Porte-drapeau en 2021

"C’est un coup de fil de la présidente du Comité national Olympique qui me l’apprend. Elle me dit : “Félicitations Samir, tu es le porte-drapeau de l’équipe de France olympique’’. C’est extraordinaire. Je suis le premier

gymnaste français à être porte-drapeau. Une fierté. C’est gravé à vie. Sur place, c’est que de l’émotion. Le salto en entrant dans le stade ? On m’a chauffé pour le faire. Je suis encore un grand gamin, alors il ne faut pas me chauffer trop longtemps."


Obligé de remplir le frigo

En parallèle de sa carrière de sportif de haut niveau, le gymnaste a décroché le diplôme de masseur-kinésithérapeute. Une activité qu’il a même commencé à pratiquer. "Je n’avais pas trop le choix.

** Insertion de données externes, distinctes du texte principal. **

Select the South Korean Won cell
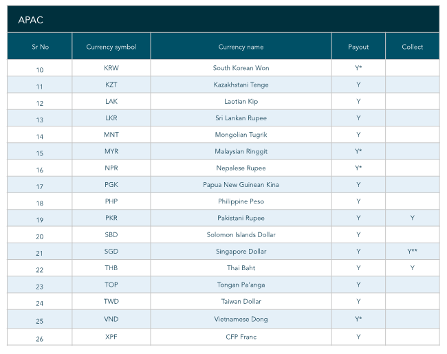This screenshot has height=354, width=447. [x=241, y=68]
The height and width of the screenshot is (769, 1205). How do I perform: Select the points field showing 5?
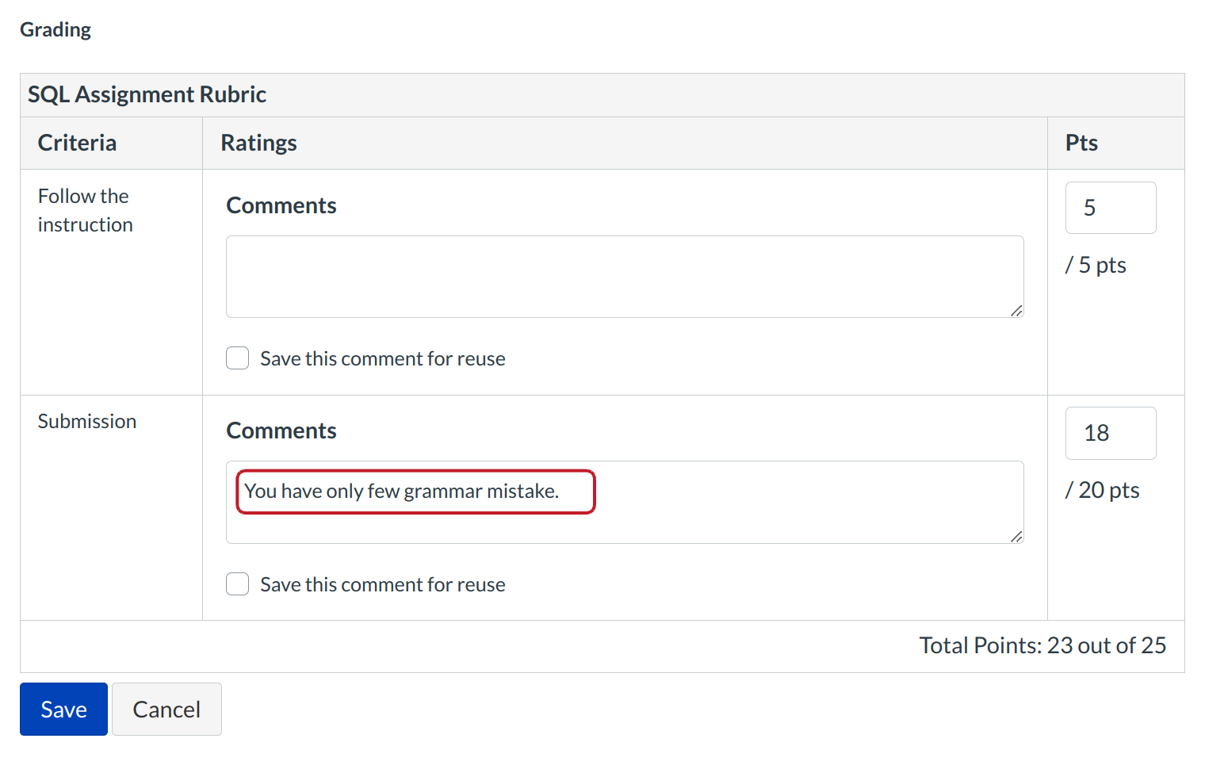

J’étais dans la difficulté financière, il fallait remplir le frigo. Je travaillais le

matin, je sortais du cabinet à 14h30 et, à 15h30, je devais être à la salle. Mes résultats sportifs baissaient mais je ne pouvais pas faire autrement. Beaucoup de sportifs sont dans ce cas. Moi, j’ai eu la chance, à un moment donné, d’avoir le soutien de la Française des Jeux qui m’a intégré dans sa team. L’année où j’ai arrêté de travailler en tant que kiné, j’ai obtenu ma médaille mondiale (en 2019). Kiné, c’est un très beau métier que je vais reprendre quand je terminerai ma carrière. Ouvrir une belle structure de soins est un de mes plus grands rêves. Aider les sportifs à préparer une échéance, aider les gens d’ici aussi. "Je suis reconnaissant pour tout ce que la Ville d’Antibes et la Région m’ont apporté et j’ai envie de le rendre aux Azuréens".